As shown in Figure 10, the reconstruction performance is similar across all kernels tested. However, when using the Generalized Gaussian (GG) kernel, the frames per second (fps) nearly double compared to the standard 3D Gaussian kernel.

This increase in fps is due to the GG kernel’s design, which makes the density more concentrated around the mean. As the density is modeled closer to an opaque particle, the number of ray-particle intersections decreases, thereby improving rendering efficiency.

This effect is also evident in the ray-hit visualization provided by the authors, which shows fewer ray-particle interactions for the GG kernel.

**Figure 11.** Ray hit count for left: 3D G, right: GG

4.2. Qualitative Results

In addition to the quantitative analysis, the qualitative results demonstrate how this method effectively overcomes the limitations of rasterization.
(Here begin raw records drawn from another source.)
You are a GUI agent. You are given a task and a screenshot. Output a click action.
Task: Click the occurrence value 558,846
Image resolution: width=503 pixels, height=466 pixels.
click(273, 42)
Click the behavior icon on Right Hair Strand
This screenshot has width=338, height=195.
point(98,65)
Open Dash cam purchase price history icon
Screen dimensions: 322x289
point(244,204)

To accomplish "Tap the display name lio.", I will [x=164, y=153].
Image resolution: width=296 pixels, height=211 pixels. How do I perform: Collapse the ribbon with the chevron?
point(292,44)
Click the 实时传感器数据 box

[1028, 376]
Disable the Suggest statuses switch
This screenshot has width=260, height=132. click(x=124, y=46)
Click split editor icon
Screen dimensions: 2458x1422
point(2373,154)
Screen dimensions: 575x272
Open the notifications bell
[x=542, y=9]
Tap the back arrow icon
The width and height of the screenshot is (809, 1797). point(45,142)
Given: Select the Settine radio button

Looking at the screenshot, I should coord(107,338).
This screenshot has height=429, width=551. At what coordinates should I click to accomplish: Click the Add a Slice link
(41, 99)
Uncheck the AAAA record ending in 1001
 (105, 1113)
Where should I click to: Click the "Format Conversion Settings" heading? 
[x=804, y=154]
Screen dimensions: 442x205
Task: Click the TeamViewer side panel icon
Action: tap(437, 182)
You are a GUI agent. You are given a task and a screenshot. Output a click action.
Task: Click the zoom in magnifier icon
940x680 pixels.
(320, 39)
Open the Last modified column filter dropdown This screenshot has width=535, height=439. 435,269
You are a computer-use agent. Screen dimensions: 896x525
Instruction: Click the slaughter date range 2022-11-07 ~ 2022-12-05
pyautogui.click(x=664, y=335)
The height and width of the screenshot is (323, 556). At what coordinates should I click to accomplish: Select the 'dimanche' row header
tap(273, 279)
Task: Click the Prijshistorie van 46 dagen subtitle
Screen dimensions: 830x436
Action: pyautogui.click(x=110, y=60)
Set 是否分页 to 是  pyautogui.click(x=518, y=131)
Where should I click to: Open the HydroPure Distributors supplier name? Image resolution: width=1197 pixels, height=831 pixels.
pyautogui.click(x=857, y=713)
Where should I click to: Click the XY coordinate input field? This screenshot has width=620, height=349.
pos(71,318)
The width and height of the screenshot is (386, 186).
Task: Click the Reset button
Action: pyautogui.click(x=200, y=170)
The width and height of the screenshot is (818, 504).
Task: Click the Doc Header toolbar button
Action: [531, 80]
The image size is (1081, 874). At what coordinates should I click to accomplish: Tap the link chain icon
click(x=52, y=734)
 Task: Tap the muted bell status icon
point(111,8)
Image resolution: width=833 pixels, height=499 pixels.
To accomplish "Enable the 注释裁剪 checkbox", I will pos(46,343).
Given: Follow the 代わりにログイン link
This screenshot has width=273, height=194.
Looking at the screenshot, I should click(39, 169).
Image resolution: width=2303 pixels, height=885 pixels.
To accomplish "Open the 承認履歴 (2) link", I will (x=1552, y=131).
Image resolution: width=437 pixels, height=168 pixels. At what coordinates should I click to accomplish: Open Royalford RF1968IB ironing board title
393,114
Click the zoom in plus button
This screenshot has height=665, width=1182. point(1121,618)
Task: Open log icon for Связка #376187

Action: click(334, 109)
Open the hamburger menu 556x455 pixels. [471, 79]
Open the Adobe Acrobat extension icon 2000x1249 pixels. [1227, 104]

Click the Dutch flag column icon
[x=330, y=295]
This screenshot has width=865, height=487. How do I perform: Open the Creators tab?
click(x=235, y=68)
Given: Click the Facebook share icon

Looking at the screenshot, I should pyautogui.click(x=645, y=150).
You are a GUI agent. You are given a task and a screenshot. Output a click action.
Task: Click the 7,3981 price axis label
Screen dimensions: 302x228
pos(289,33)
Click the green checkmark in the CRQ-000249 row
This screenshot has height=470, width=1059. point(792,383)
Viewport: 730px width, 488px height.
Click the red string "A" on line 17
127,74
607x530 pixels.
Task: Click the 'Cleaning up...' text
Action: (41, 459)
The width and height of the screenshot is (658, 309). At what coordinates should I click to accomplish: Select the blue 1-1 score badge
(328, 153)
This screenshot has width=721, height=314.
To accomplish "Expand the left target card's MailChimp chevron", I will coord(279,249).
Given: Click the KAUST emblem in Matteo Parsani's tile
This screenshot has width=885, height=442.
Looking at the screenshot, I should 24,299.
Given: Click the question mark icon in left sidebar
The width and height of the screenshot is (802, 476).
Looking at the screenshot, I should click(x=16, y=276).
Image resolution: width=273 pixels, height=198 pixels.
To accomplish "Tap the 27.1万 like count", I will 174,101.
Specifically, the 3D GRT shows significant improvements in modeling and rendering, particularly in handling complex light effects across various camera models. This ability to accurately represent lighting and reflections, which are often challenging in rasterization-based techniques, demonstrates that the method could be highly effective in realistic rendering scenarios.

**Figure 12.** 3D GRT w/ various light effect

**Figure 13.** 3D GRT's reconstruction capability for non-pinhole camera

Overall, the combination of both quantitative and qualitative evaluations highlights the strengths of this new 3D GS approach, especially in terms of performance, memory efficiency, and the ability to handle complex visual effects.

5. Conclusion

This paper presents a comprehensive exploration of the differences and advantages of using a ray tracing-based renderer for 3D Gaussian Splatting compared to traditional rasterization techniques.

While rasterization excels in speed, especially for primary rays from pinhole cameras, 3D GRT offers greater flexibility and generality. It enables advanced rendering effects such as reflections, refractions, depth of field, and complex camera models, which are difficult or impossible to achieve with rasterization.

The ray tracing approach significantly broadens the scope of 3D GS, allowing for more accurate modeling of general lighting, image formation, and sub-pixel behaviors. It also facilitates the exploration of global illumination, inverse lighting, and physically-based surface reflection models, paving the way for new research directions in these areas.

However, the inherent trade-offs between the two methods are evident. While rasterization remains faster in scenarios involving primary rays and static scenes, 3D Gaussian Ray Tracing, despite being carefully optimized for hardware acceleration, still requires more computational resources, particularly when frequent BVH rebuilds are necessary for dynamic scenes.